Pistorius’ reputation has irrevocably been tarnished; this comes as yet another blow to the world of sports and the fans who look up to athletes like Pistorius as role models.
“It’s upsetting that whenever an athlete makes world news it’s regarding scandals such as Lance Armstrong, Manti Teo, Jerry Sandusky, or Oscar Pistorius. It seems like more athletes are turning into public [antagonists], then they are idolized. The media attention is giving us athletes a bad name,” says Kyle Kuczynski, a third-year history and political science major and centre on the UTM hockey team. “Most athletes will maintain a level of professionalism to protect their image, but at the end of the day, they’re still human and mistakes will happen. It’s unfortunate that scandals outside of their athletic careers are more newsworthy than their athletic accomplishments.”
Pistorius had his legs amputated when he was 11 months old after being born with fibular hemimelia in both of his legs. He did not let his disability stop him from participating in sports, and partook in water polo, wrestling, tennis, and rugby from an early age. His success at the Paralympics amounts to six gold medals since he began competing in 2004 in Athens. Pistorius recently became the first man to compete in both the Paralympic and Olympic Games when he competed in the men’s 400 metres and the men’s 4×400-metre relay in London last year.

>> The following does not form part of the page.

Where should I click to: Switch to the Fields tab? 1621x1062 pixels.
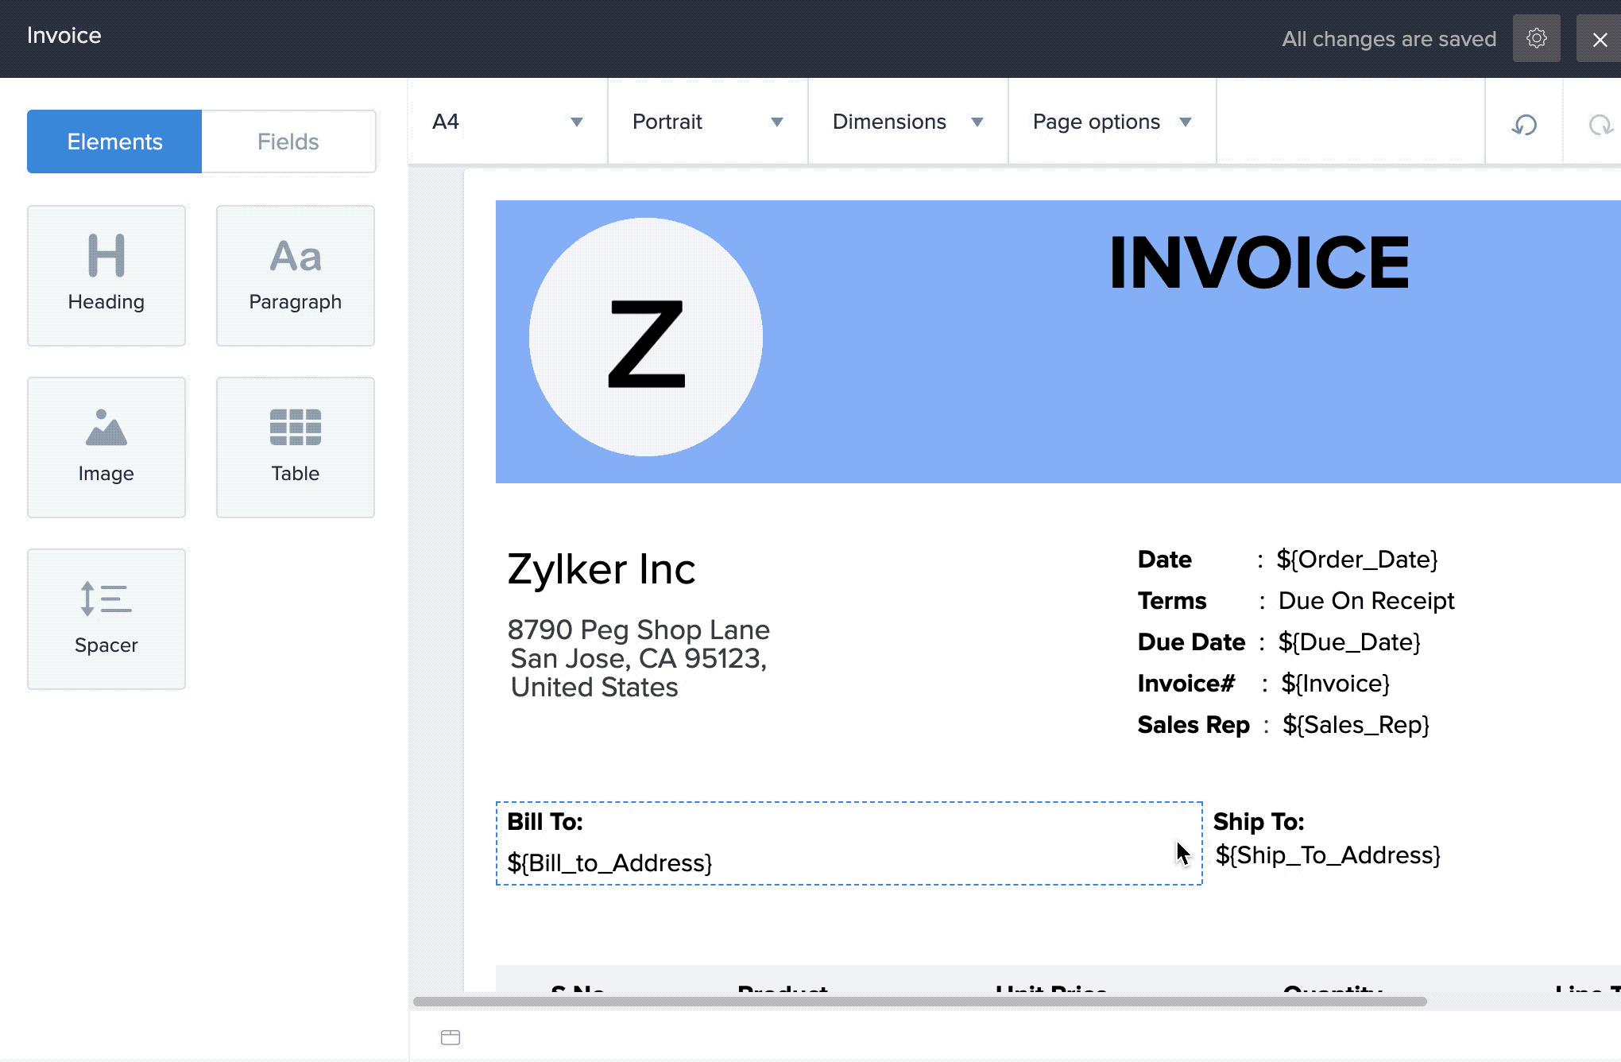pos(288,141)
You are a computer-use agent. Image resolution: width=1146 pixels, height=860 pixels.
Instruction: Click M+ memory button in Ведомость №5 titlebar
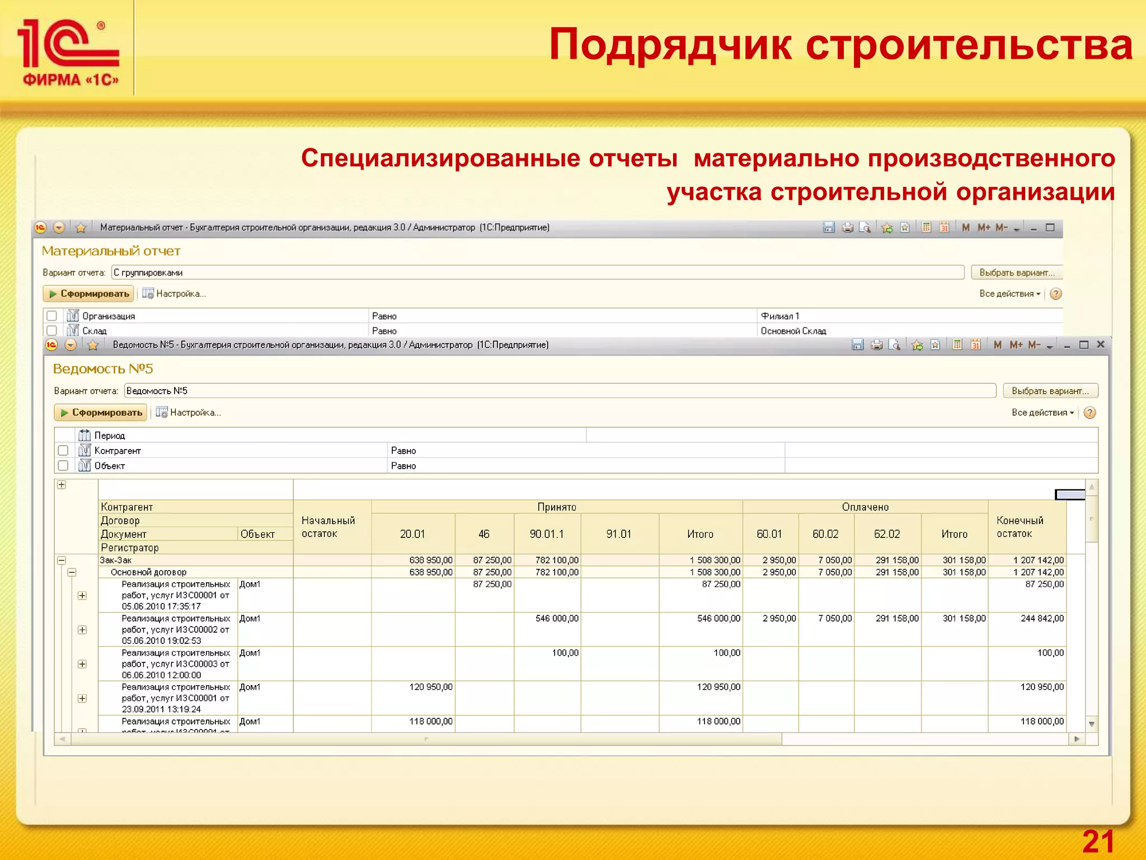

Kuczynski believes Pistorius has been in a downward spiral since he started making allegations against Vincent Kiilu of the Kenyan national team, who, during the 4×400-metre relay, was believed to have cut in front of South Africa’s Ofentse Mogawane, causing both runners to fall. Pistorius and his South African team accused Kiilu of interference.
“I don’t think the public will allow him to return to his former glory,” says Kuczynski. “I don’t know all of the circumstances of the case, but I read his affidavit and it’s an unconvincing alibi.”
As many still struggle to come to terms with the criminal actions of the renowned runner, it is certain that Pistorius’ lauded career has come to an abrupt end. Pistorius has been released on a bail of $1 million South African rand and will make his next scheduled court appearance on June 4.